7/02/2018

Révolution 4.0 et droits fondamentaux au travail

Un nouveau défi pour le droit social et le droit du travail ?

Du 7 au 9 février
Aula des Jeunes-Rives, Espace Louis-Agassiz 1
Neuchâtel

L’industrie 4.0 aura sans doute de multiples répercussions sur l’organisation du travail et la vie sociale, ainsi que, par voie de conséquence, sur le droit. La numérisation de l’économie ne va pas uniquement chambouler nos modes de production et de consommation, mais également notre rapport à l’éducation, à l’emploi, à la santé ou à la vie privée.

Les questions de la durée du travail, notamment du début et de la fin de la journée de travail, mais aussi du mode de rémunération entre fournisseur et bénéficiaire d’une prestation de travail, par exemple, se poseront en termes nouveaux. Ce sont surtout les perspectives sur l’emploi et le monde du travail – et le tissu social qui l’entoure – qui sont au coeur du colloque envisagé. Les prévisions des experts ne sont pas toujours optimistes. Selon une étude réalisée pour le compte du World Economic Forum (WEF), la quatrième révolution industrielle pourrait entraîner la disparition de près de 5 millions d’emplois au sein des pays industrialisés, dont les deux tiers dans le secteur administratif. Vu autrement, cela signifierait que deux tiers des enfants qui entrent aujourd’hui à l’école primaire vont exercer un métier qui à l’heure actuelle n’existe pas encore.

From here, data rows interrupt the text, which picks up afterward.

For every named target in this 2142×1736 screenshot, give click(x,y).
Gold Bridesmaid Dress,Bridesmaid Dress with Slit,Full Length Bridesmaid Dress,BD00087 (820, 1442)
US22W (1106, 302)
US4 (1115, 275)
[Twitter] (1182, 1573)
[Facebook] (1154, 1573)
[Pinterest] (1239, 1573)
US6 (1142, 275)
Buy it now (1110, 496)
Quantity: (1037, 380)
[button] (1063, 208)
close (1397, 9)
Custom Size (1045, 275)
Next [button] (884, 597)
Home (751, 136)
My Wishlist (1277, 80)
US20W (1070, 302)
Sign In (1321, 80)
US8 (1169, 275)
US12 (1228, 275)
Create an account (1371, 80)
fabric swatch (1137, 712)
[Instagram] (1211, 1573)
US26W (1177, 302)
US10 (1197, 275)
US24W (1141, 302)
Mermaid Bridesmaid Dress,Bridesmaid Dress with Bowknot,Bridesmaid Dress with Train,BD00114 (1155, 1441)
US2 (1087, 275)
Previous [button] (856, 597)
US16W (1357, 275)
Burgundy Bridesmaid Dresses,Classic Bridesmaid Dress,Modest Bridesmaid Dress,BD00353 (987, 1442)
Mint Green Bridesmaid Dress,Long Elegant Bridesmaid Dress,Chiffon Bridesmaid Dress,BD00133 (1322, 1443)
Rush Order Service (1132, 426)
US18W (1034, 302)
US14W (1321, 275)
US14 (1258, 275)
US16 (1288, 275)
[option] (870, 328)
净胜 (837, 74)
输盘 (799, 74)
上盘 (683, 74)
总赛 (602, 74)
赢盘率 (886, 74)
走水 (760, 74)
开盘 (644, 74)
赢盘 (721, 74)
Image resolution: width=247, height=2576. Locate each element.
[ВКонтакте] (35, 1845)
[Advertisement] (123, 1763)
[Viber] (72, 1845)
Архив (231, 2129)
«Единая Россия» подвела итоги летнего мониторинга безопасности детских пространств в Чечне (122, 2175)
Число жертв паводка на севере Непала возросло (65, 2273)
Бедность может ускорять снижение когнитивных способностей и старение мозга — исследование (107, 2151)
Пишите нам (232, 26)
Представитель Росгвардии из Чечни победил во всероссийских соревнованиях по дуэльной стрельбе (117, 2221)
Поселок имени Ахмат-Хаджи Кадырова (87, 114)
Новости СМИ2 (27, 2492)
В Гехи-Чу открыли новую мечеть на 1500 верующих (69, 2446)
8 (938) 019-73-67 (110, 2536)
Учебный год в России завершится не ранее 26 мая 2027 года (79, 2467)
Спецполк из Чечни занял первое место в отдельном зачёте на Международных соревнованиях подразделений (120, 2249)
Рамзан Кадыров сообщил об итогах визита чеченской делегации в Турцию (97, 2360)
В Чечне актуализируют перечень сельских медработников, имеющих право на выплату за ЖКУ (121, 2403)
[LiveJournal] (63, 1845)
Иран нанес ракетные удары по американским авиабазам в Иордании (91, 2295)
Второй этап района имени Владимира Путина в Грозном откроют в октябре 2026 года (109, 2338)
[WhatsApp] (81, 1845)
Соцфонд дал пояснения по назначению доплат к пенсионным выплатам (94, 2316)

Il est certain en tous les cas que le travail, notamment salarié, était et est au coeur de la première révolution industrielle et du droit social que celle-ci a progressivement engendré au cours du 19e et qui s’est développé pour devenir un élément caractéristique et fondamental de l’Etat providence du 20e siècle. Dès lors, la potentielle disparition du travail interpelle et questionne de front, à maints égards, les fondements même de nos sociétés.

Le colloque est coorganisé par le Centre suisse de compétence pour les droits humains (CSDH) et le Centre d’étude des relations de travail (CERT).